Most newbies are afraid of looking silly when they come off. So they hold the controller in one spot to stay on and go a constant speed. We run "crash-and-burn" rules (ie you come off and you are done), and a surprising number of races are won this way.
An irony: Occasionally I try that just to understand first hand how it feels, and the amazing thing is how much faster a car will go around a turn if you lift than at a steady speed.
Kind of like lifting or trail-braking a 1:1 car into a corner as oppose to just sailing it in there on cruise control.
Nonetheless, it kind of is the only option if you want "other" cars running when you are by yourself.
Way back before the day I think that HO cars were intended to just slowly motor around the train layout, ghost style. That changed pretty quick.
The Ghost Racer set is interesting in that they use only style of radius track for all the corners. You set the Ghost lane car to run as fast as the corners can possibly take before the car flies off the track. It's not that easy to be as accurate with the hand controller. You pass the Ghost in the straights, only to get passed in the corners by something more steady than your hand. Try to pass the Ghost in the corner and you're off the track. There's no catching up to it after that. Keep the straights very short in your track design and you may even lose the odd race to the potentiometer.
The problem with the potentiometer is when you have a hairpin. You need to set the top speed so it doesn't fly off at the hairpin making the rest of the track boring.
Block control. A model rail road thing. A pre-digital, relay controlled method of controlling signaling and speed of trains.
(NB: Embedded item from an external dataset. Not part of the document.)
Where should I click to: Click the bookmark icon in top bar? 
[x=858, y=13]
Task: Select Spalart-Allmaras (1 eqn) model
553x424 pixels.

Aurora had a similar command control system where the out put module featured individually tapped voltages that were feed into the insulated track blocks of your choosing which could be insulated from other auto command voltages or your hand operated controller.
Essentially you were setting the speed for the sections of your choosing.
Thus you'd be able to set the command voltage for a hairpin, and have different voltages in other blocks. The remainder of the layout would not be governed by a single preset slider voltage.
Pretty nifty. I forget the exact name of the product. I've seen it 3 times in 20 odd years of Ebay prowling. Obviously it didnt catch on.
Yes, a separate power pack for each lane. No surges on either lane caused by the other driver. The internal electical components were removed from the opposite lanes on the power tracks to keep them isolated.
I use the third power-track for a small drag race test track return lanes (7-feet). I don't use the potentiometer.
My brother picked up my AFX Ghost Racer and monkey with it before I will in a week's time. He likes it and he discovered the build in lap counter with finish flag. That's a nice feature.
I plan to set up a four Lane set up. So the built in ghost feature is handy. One quirk however, the far side of the ghost track has a part that sticks out which would interfere with the other 2 Lanes. Can that be trimmed off? Or we notch a section of track and glue it on?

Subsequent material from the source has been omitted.